Integration of antimicrobial stewardship (AMS) interventions into GP practices reduces antibiotic prescribing for respiratory infections, research from King’s College London has found.
The study, published in The BMJ, used data from UK electronic health records to evaluate the effectiveness and safety of an antimicrobial stewardship intervention comprising a training webinar, monthly feedback of antibiotic prescribing data and electronic decision support tools in 79 GP practices.
After 12 months, the AMS intervention led to a 12% overall reduction in antibiotic prescribing for respiratory infections compared to usual care, with no evidence of increased rates of serious bacterial complications such as pneumonia.
The most notable reduction in antibiotic prescribing was in people aged 15–84 years, with one antibiotic prescription per year avoided for every 62 patients.
However, there was no evidence of effect for people aged less than than 15 years or over 85 years.
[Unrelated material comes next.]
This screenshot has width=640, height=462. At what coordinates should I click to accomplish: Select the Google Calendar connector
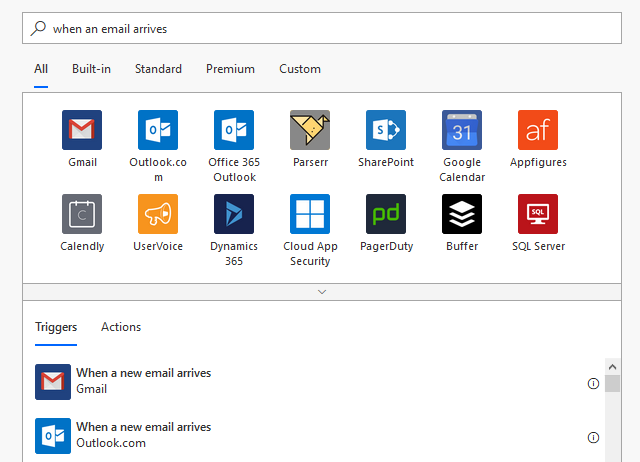pos(462,130)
The researchers concluded that electronically-delivered interventions integrated into practice workflow resulted in a moderate reduction of antibiotic prescribing for respiratory tract infections in adults, but that antibiotic prescribing in very young or older patients required further evaluation.
“Misuse of antibiotics is putting us all at risk. Taking antibiotics when they are not needed is leading to the emergence of resistant infections that can be very difficult to treat,” said Martin Gulliford, professor of public health at King’s College London and lead author of the study.
“This trial showed that providing GPs with information about their use of antibiotics for respiratory illnesses led to a reduction in antibiotic use. If this approach is scaled up nationally, it could contribute to reducing the emergence of antibiotic resistance.”
The intervention was also low-cost — the budget for the trial was £533,580, which, the researchers noted, meant that the research and intervention were delivered for less than £1 per patient year.